Lysozyme resistance in Clostridioides difficile is dependent on two peptidoglycan deacetylases

Clostridioides (Clostridium) difficile is a major cause of hospital-acquired infections leading to antibiotic-associated diarrhea. C. difficile exhibits a very high level of resistance to lysozyme. Bacteria commonly resist lysozyme through modification of the cell wall. In C. difficile σ^V is required for lysozyme resistance, and σ^V is activated in response to lysozyme. Once activated, σ^V, encoded by csfV, directs transcription of genes necessary for lysozyme resistance. Here we analyze the contribution of individual genes in the σ^V regulon to lysozyme resistance. Using CRISPR-Cas9 mediated mutagenesis we constructed in-frame deletions of single genes in the csfV operon. We find pdaV, which encodes a peptidoglycan deacetylase, is partially responsible for lysozyme resistance. We then performed CRISPR inhibition (CRISPRi) to identify a second peptidoglycan deacetylase, pgdA, that is important for lysozyme resistance. Deletion of either pgdA or pdaV resulted in modest decreases in lysozyme resistance. However, deletion of both pgdA and pdaV resulted in a 1000-fold decrease in lysozyme resistance. Further, muropeptide analysis revealed loss of either PgdA or PdaV had modest effects on peptidoglycan deacetylation, but loss of both PgdA and PdaV resulted in almost complete loss of peptidoglycan deacetylation. This suggests that PgdA and PdaV are redundant peptidoglycan deacetylases.
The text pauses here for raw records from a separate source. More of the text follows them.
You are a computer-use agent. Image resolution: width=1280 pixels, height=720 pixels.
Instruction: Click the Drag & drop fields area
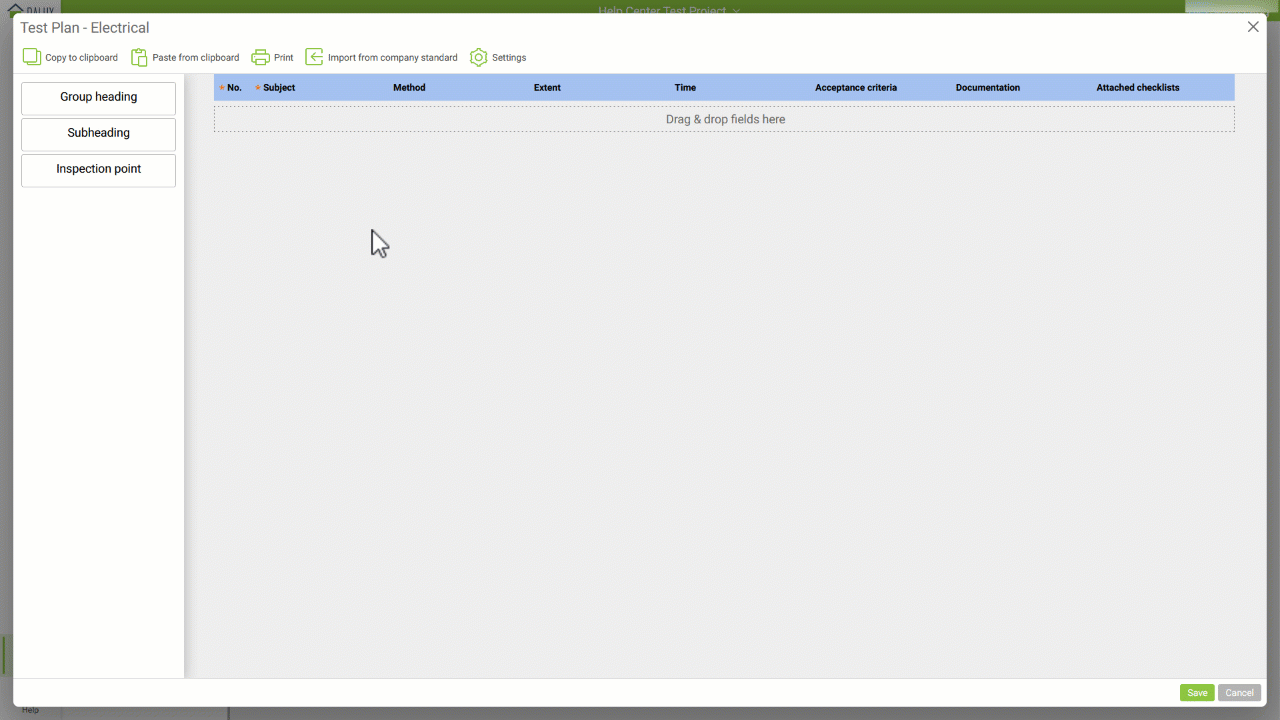coord(724,119)
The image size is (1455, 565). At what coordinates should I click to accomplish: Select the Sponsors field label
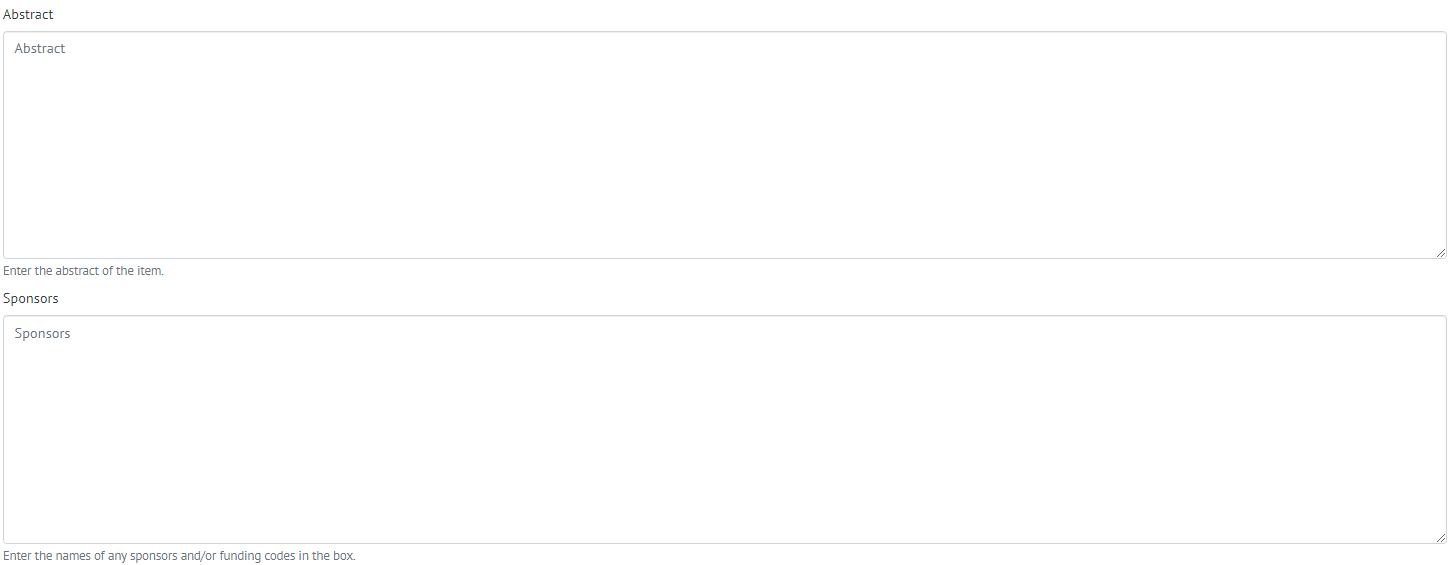31,299
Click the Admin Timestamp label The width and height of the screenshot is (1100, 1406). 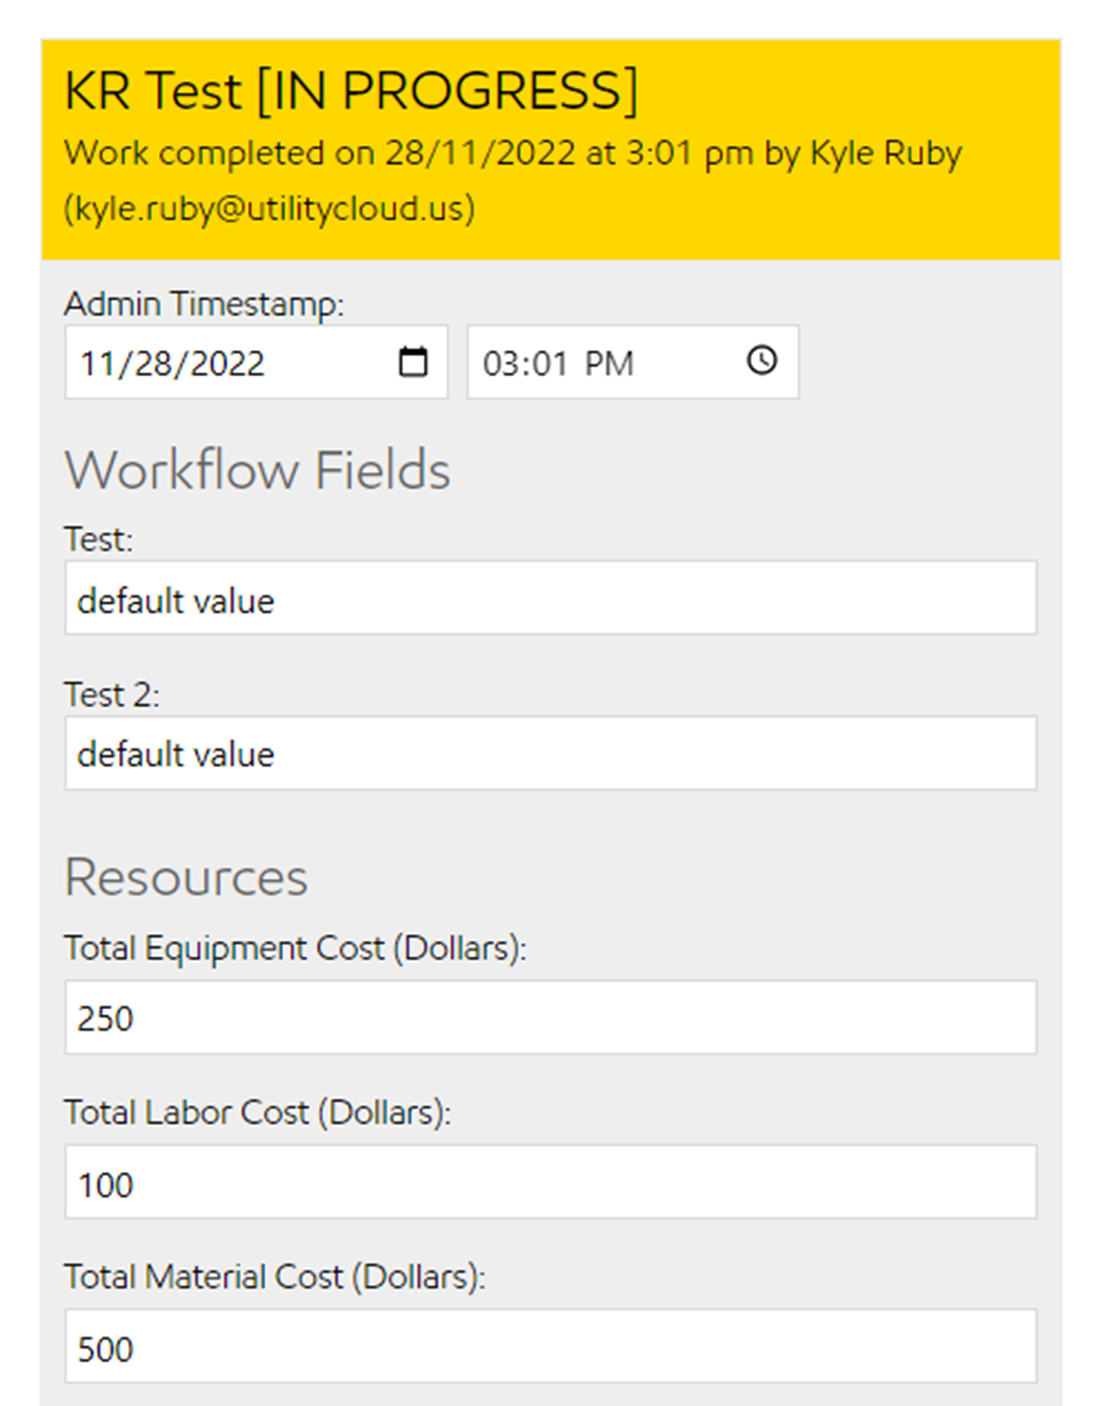204,303
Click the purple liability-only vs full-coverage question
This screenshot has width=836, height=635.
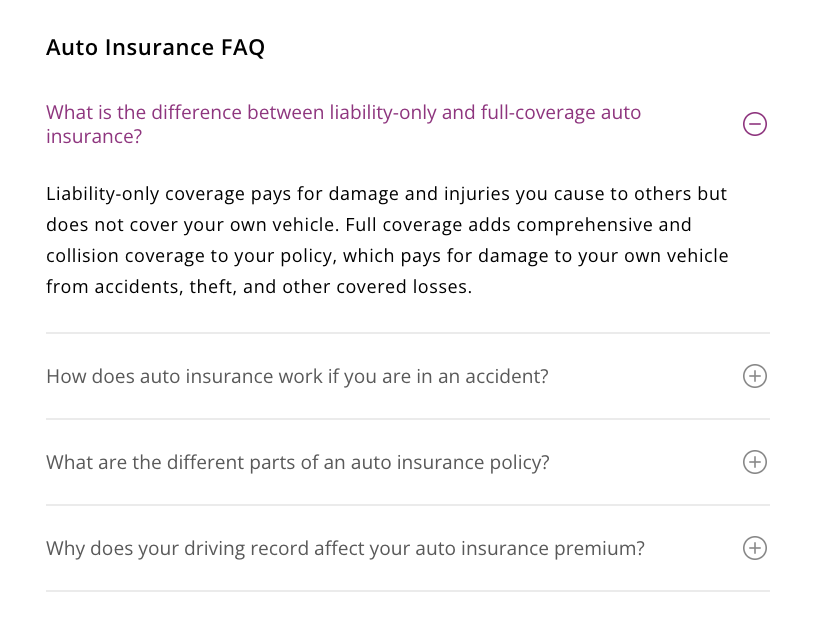tap(343, 113)
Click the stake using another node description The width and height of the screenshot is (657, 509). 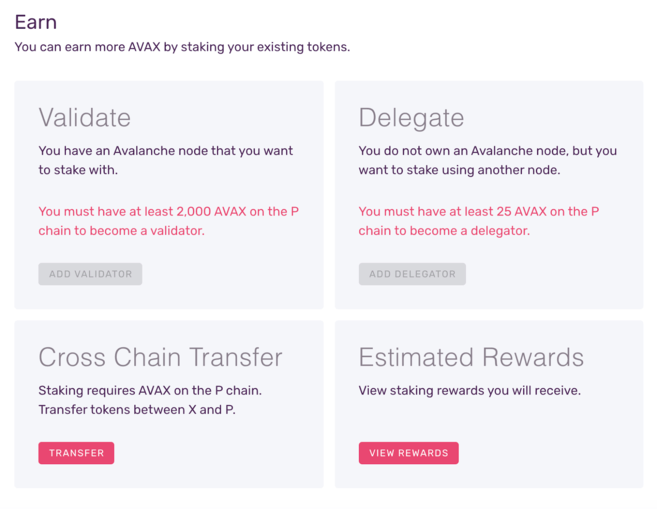point(487,160)
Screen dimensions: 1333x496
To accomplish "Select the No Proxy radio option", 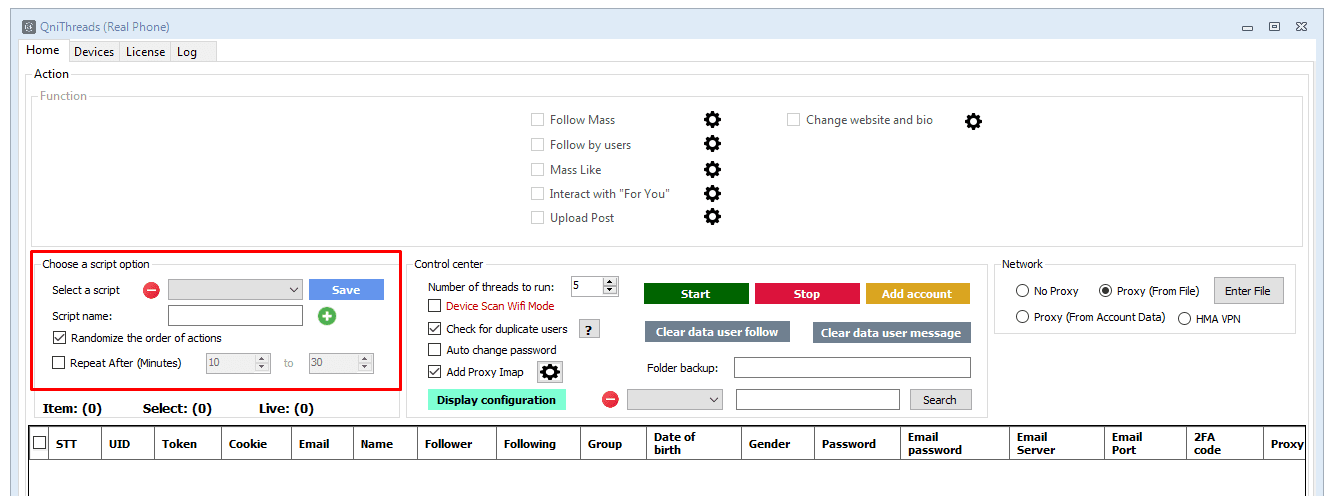I will click(1022, 291).
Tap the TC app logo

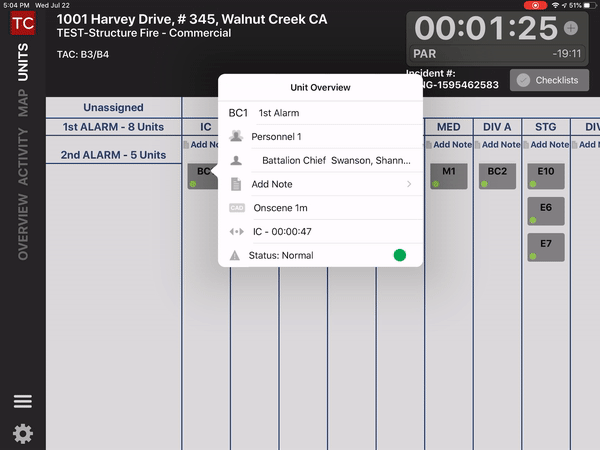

We also use CRISPRi to compare other lysozyme resistance mechanisms and conclude that peptidoglycan deacetylation is the major mechanism of lysozyme resistance in C. difficile Importance: Clostridioides difficile is the leading cause of hospital-acquired diarrhea. C. difficile is highly resistant to lysozyme. We previously showed that the csfV operon is required for lysozyme resistance. Here we use CRISPR-Cas9 mediated mutagenesis and CRISPRi knockdown to show that peptidoglycan deacetylation is necessary for lysozyme resistance and is the major lysozyme resistance mechanism in C. difficile. We show that two peptidoglycan deacetylases in C. difficile are partially redundant and are required for lysozyme resistance. PgdA provides an intrinsic level of deacetylation and PdaV, encoded as part of the csfV operon, provides lysozyme-induced peptidoglycan deacetylation.